I have had a very difficult week, I really am not sure why.

oh.. I know why, Who am I trying to fool?

I am at an age where I am supposedly full of wisdom

but why am I feeling the opposite,


One of my "friends" said to me now your over 50 can you get a senior discount??.

WHAT?? WAIT!!!

That pretty much made me LOSE it I think.

Although AARP has been sending me information

for 1 year now wanting me to sign up for their Magazine.

I laughed it off. But with the comment, "Senior"...

Then My mind begins going places I never should let it go.

I began wondering if maybe my husband was having a wandering "eye".

Did he think my new found AGE was not becoming to me.

I am sure my husband would be much happier with a 30 year old.

Who has no self worth/esteem issues.
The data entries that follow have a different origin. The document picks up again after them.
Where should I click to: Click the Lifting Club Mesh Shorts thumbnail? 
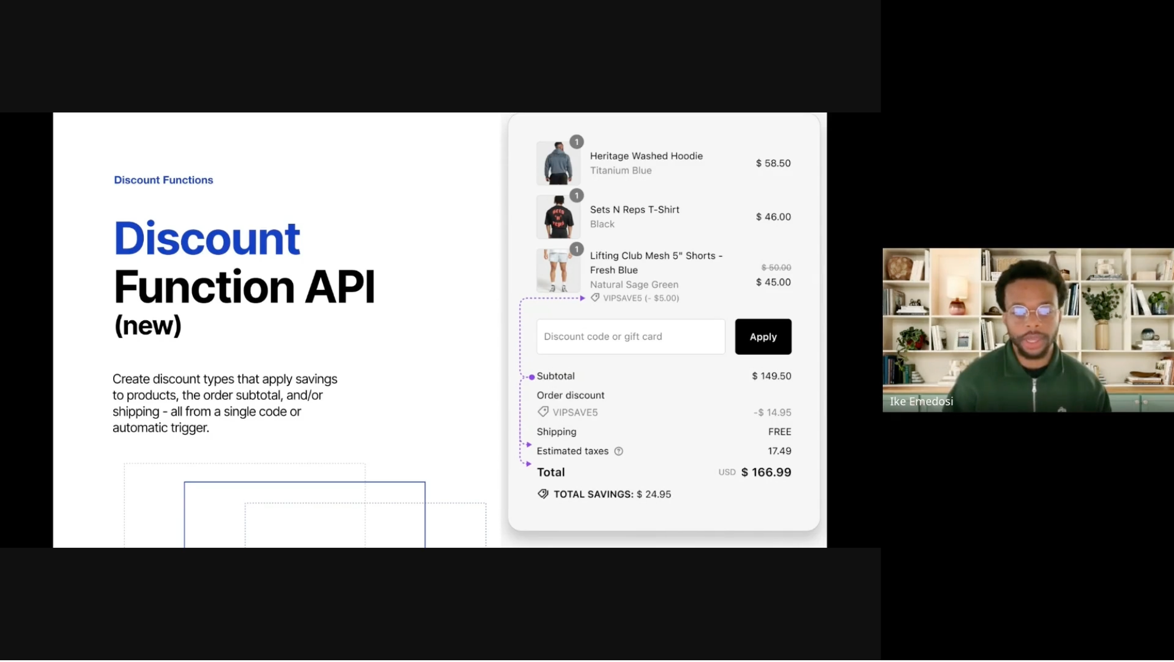pyautogui.click(x=557, y=271)
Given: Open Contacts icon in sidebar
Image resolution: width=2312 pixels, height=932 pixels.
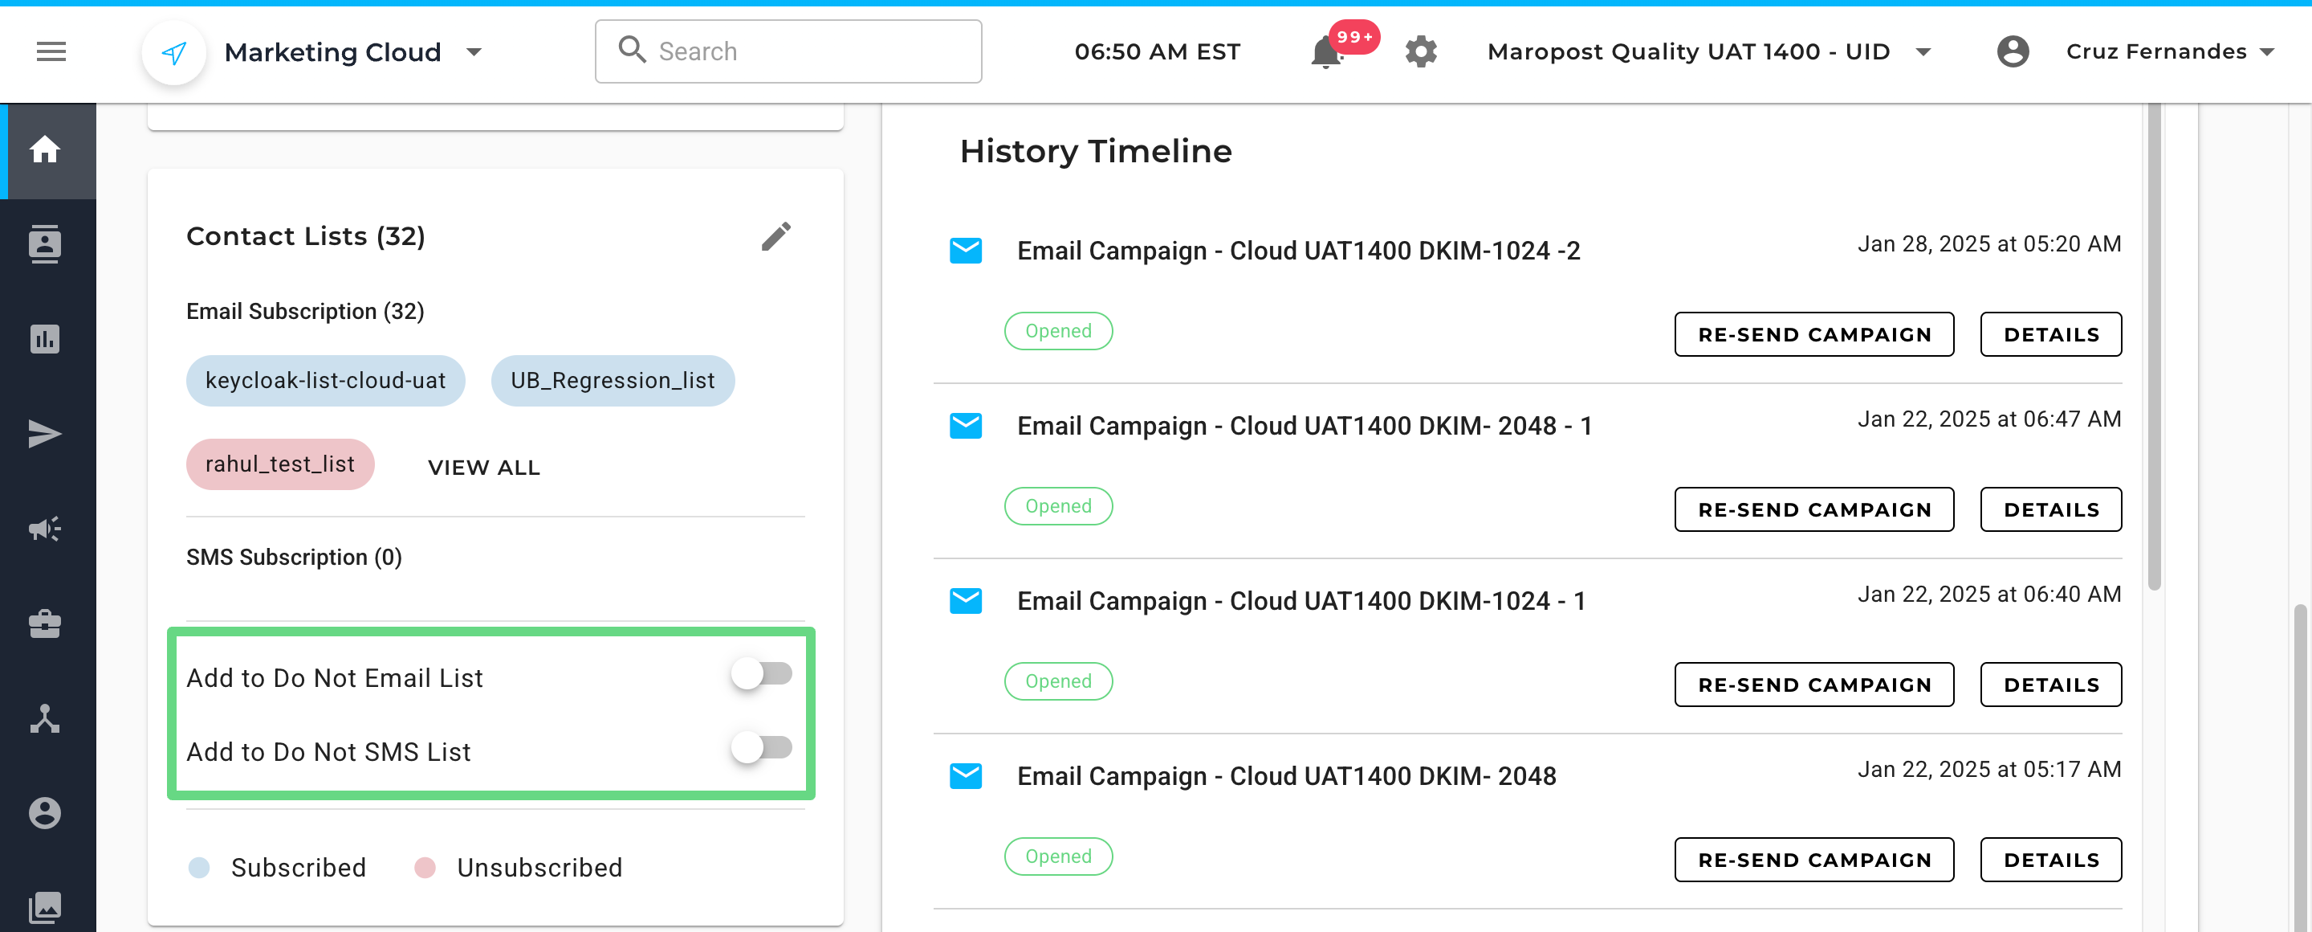Looking at the screenshot, I should 45,244.
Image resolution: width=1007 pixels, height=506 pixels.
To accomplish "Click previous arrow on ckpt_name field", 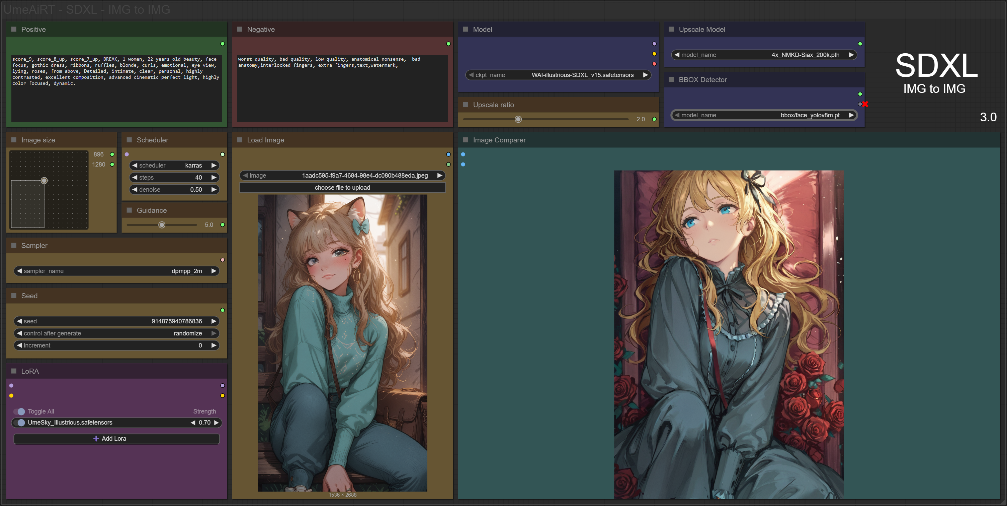I will pyautogui.click(x=471, y=75).
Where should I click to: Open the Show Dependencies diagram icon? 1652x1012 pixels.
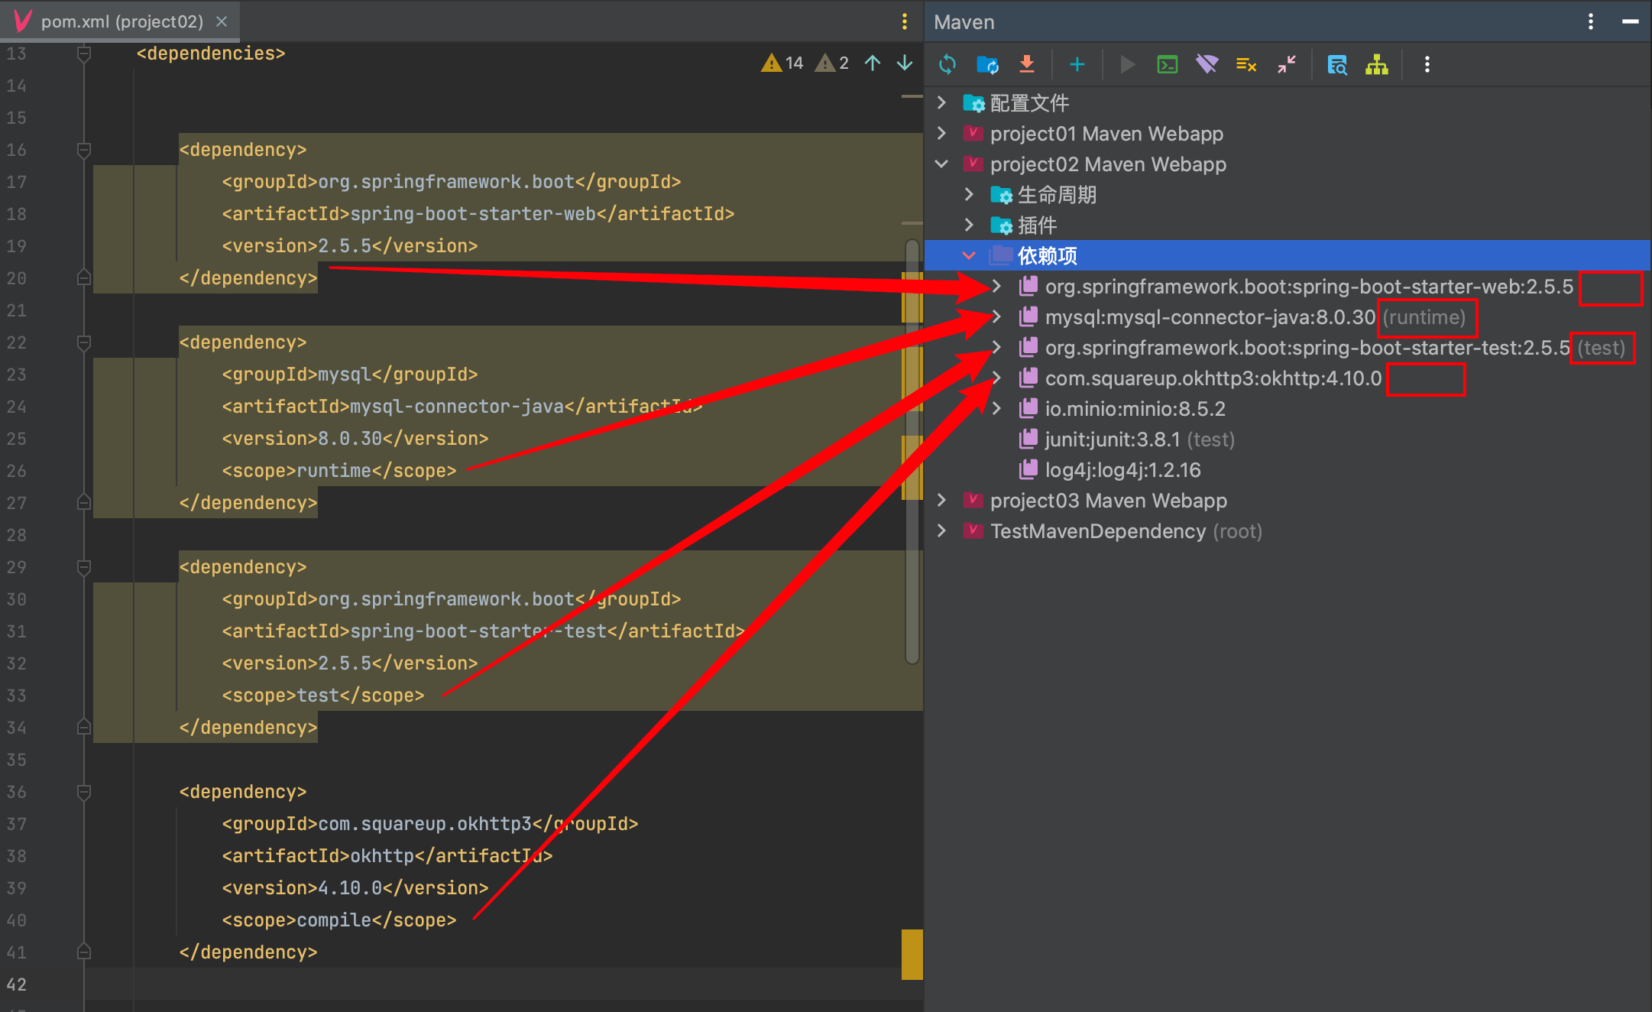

Who doesn't care that 1 one year has

been tacked on to her life.

I have been Looking for every opportunity to berate and belittle myself.

Just because I think this is OLD.. because i think someone else TOLD me I am old.

Fifty didn't sound so bad.. I really didn't have such a hard time there.

But this year wow.. someone lock me up for a few more days.. because I

don't feel this Roller Coaster Rider over.


How can I be the person I want to be, when I feel old and unattractive?


Where in the book of life does it say aging and getting old are the same thing..

I never felt OLD until this year. I guess that might be the beginning of the problem.

I feel as though I have aged 5 years in the past 1. The cause of that I think is mostly health

related issues.There are a lot of things I have trouble doing these days, and I don't have the

energy or stamina that I once did.


so.. on ward and upward (right?) .. I won't ever get younger.


So I may as well embrace this age that has followed me here.


Welcome to your 50's and have a wonderful ride.


didn't someone say 50's were the new 40's?